▶ _Uraian Soal_
Jawab pertanyaan berikut berdasarkan teks tentang persidangan elektronik:
(a) Apa sebutan untuk pembayaran biaya dalam sistem peradilan elektronik?
(b) Ke mana dokumen yang sifatnya jawab-menjawab cukup diunggah?
(c) Dari mana Tergugat di PTUN Denpasar dapat mengirim jawaban, duplik, dan kesimpulannya?

Asas Peradilan Cepat, Sederhana, Biaya ringan semakin terwujud dengan diberlakukkannya sitem peradilan elektronik. Hal ini dikarenakan para pihak dapat melakukan kegiatan proses berperkara dari rumah/kantor atau tempat lain tanpa harus datang ke Kantor Pengadilan. Para pihak dapat melakukan pendaftaran perkara (e-filling), pembayaran biaya (e-payment), dan menerima panggilan/pemberitahuan (e-summons) tanpa harus ke Pengadilan. Pada saat persidangan berlangsung pun para pihak mengikutinya melalui aplikasi e-court tanpa harus ke pengadilan. Kunjungan ke pengadilan hanya terjadi untuk hal-hal yang sifatnya urgent dan/atau terhadap acara pemeriksaan perkara yang menghendaki kehadiran para pihak.

Persidangan elektronik juga membantu para pihak dalam mengetahui besaran biaya yang diperlukan dalam penyelesaian perkara dan lalu lintas penggunaan biaya perkara yang sedang diperiksa. Hal ini tentunya menunjukkan transparansi pengelolaan biaya proses perkara yang dilakukan di pengadilan. Besaran jumlah biaya yang dikeluarkan para pihak terinci secara detail penggunaan dan peruntukannya.

Selain itu praktek persidangan elektronik membantu menekan pengeluaran biaya oleh para pihak. Para pihak tidak perlu lagi mengeluarkan biaya untuk penggandaan/pencetakan dokumen yang sifatnya jawab-menjawab, karena dokumen tersebut cukup diupload ke e-court, para pihak pun tidak lagi dipusingkan dengan biaya transportasi, akomaodasi dan konsumsi pribadi dan/atau kuasa hukum, yang mana dalam praktek sidang konvensional hal tersebut menjadi item perhitungan pengeluaran pribadi para pihak maupun kuasa hukumnya.

Implementasi Persidangan Elektronik di Pengadilan Tata Usaha Negara Denpasar.

Pelaksanaan persidangan eletronik yang laksanakan oleh PTUN Denpasar dirasakan sangat membantu Hakim dan elemen teknis persidangan lainnya dalam memanagemen jalannya persidangan suatu perkara. Manfaat persidangan elektronik sangat terasa saat pandemi covid-19 terjadi di Indonesia termasuk di Denpasar dan semua dihimbau untuk tetap dirumah dan jangan berkumpul. Pelaksanaan persidangan pada masa pendemi tidak terhambat karena semua dapat dilakukan dari rumah. Penggugat dapat mengirimkan gugatan, replik dan kesimpulannya dari rumah, begitu pula Tergugat dapat mengirim jawaban, duplik serta kesimpulannya pun hanya dari rumah atau ruang kerja/kantor.

▶ _Data_
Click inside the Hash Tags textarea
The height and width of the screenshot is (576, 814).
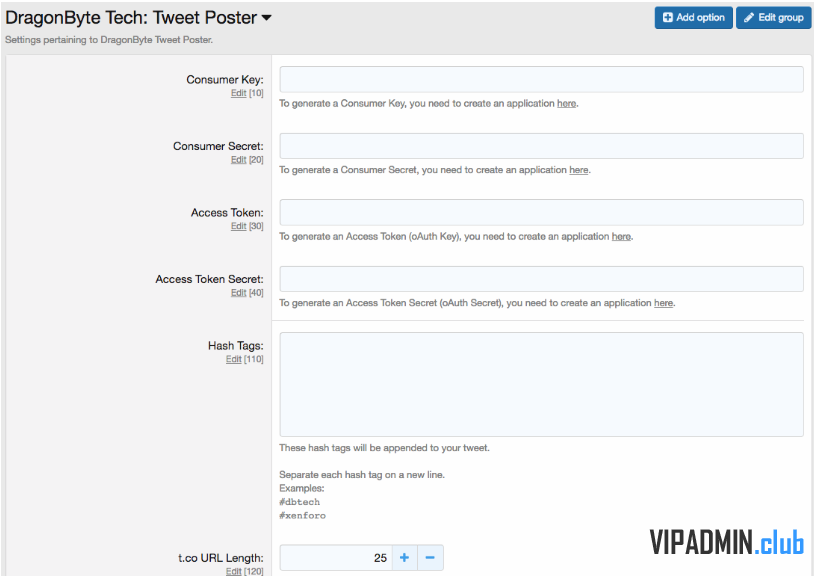pos(541,385)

▶ _Hasil Latihan_
(a) e-payment
(b) Ke e-court
(c) Dari rumah atau ruang kerja/kantor